Extreme Circumstances

    Where it is allowed by law, credit card companies can file a lawsuit against you to reclaim all or part of the money you owe. If the court decides that you must repay, creditors may be able to garnish your wages or levy your bank accounts to get the money you owe. In the U.S., unless you own your home outright, in most states it's more trouble than it's worth for creditors to try to seize your home. To sell it and recoup the money they've spent on legal expenses pursuing your case, they'd first have to pay off any existing debt held against the house, including your mortgage, home equity loans and tax liens.

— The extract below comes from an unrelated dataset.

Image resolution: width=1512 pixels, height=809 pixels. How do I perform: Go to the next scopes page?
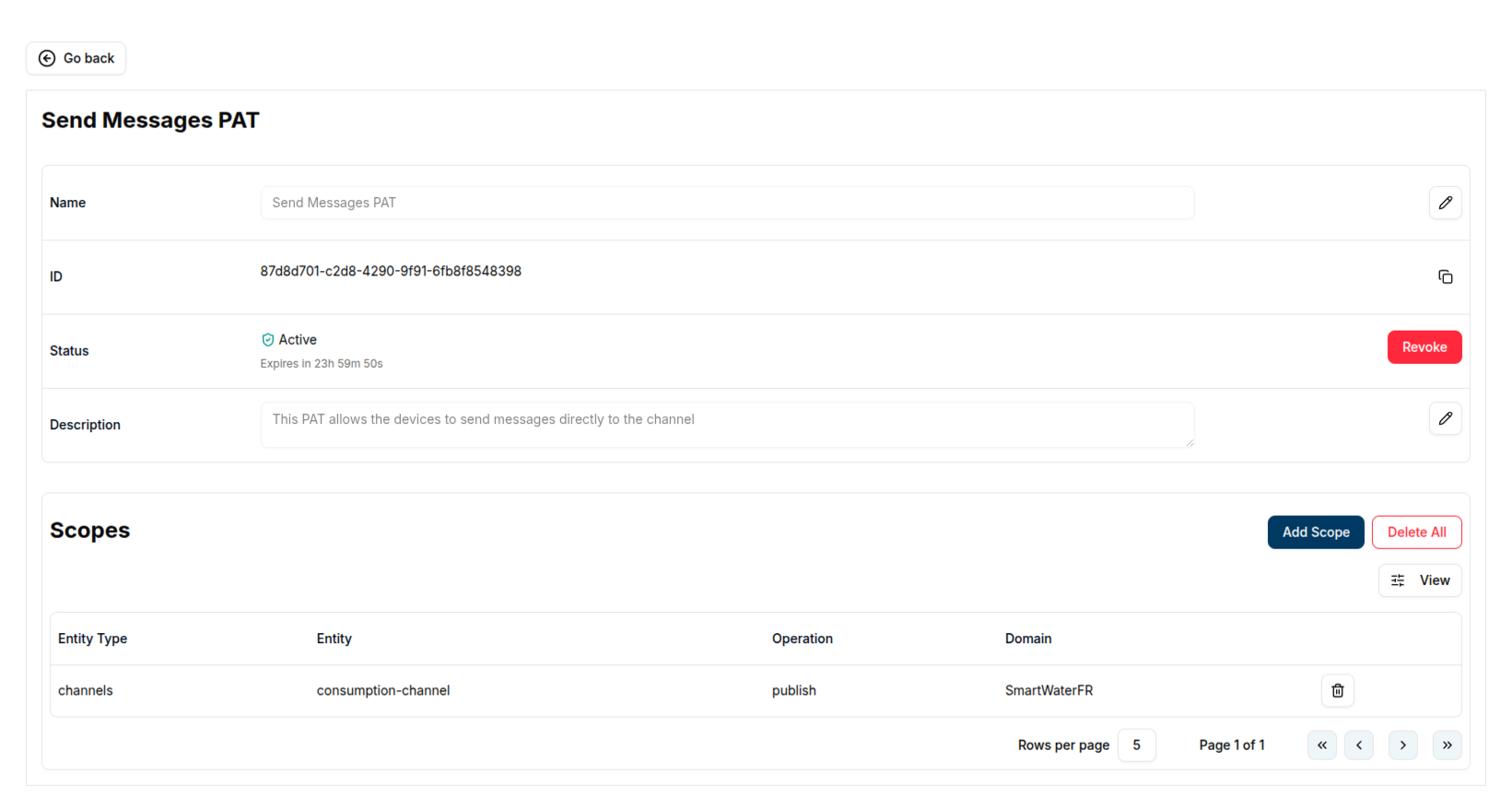click(x=1402, y=745)
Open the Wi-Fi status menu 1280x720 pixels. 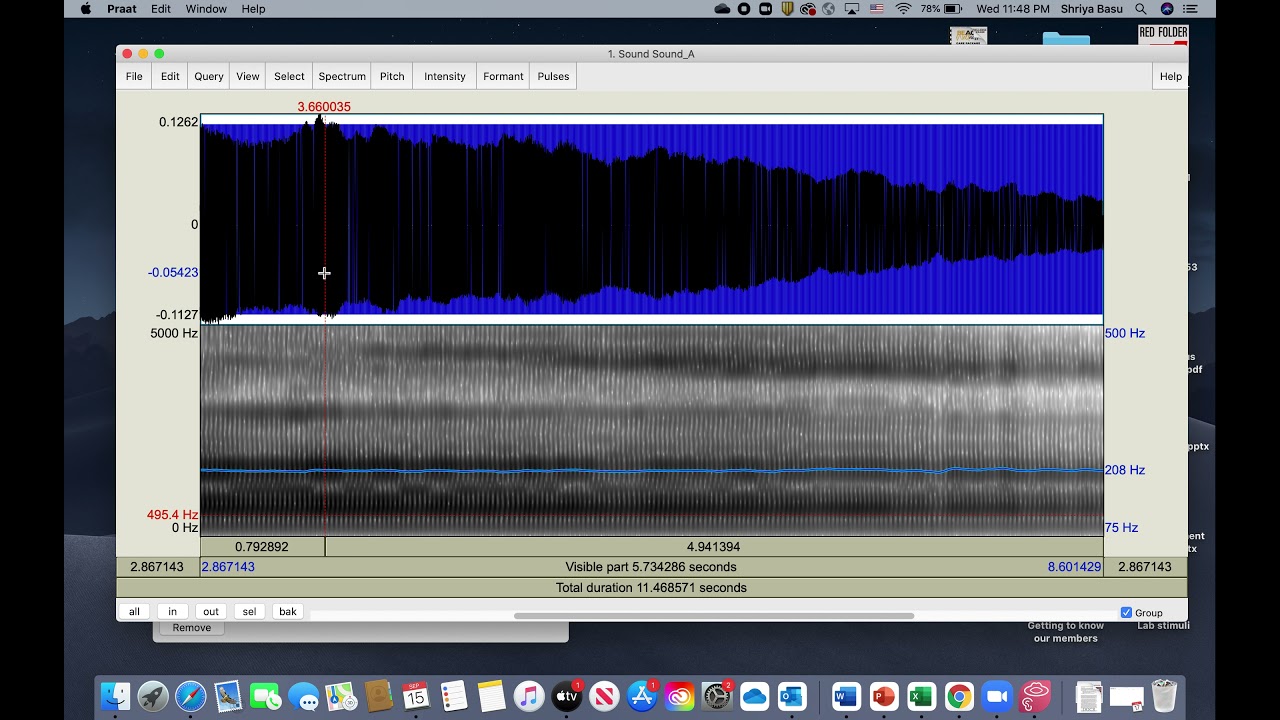904,9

So, while it's not impossible, it's also not likely to happen.

What Usually Happens

    Instead of kicking you out of your home, credit card companies usually send delinquent accounts to collection agencies to recover as much of the money as they can. In some cases, if you owe a debt and the collection agency can prove it, you can strike a settlement deal with them and pay only part of the debt. In all cases, credit card companies have a statute of limitations by which they must file legal proceedings if they want to sue you. These statutes vary and are determined by local law. If creditors do not settle your accounts and do not sue you prior to a statute's expiration, it will still count against you on your credit report -- but they can no longer sue you.

Considerations

    If you live in the U.S., you're protected by the Federal Trade Commission's Fair Debt Collection Practices Act. The Act governs how creditors, including credit card companies and their collection agencies, must act when attempting to collect your debt. By law, they're not allowed to harass you -- including threatening to take your home away. If a creditor threatens you in this manner, the FTC advises you to file a complaint against that creditor with both your state attorney general and the FTC itself. No matter where you live, check your local and federal laws to see what consumer protections are available.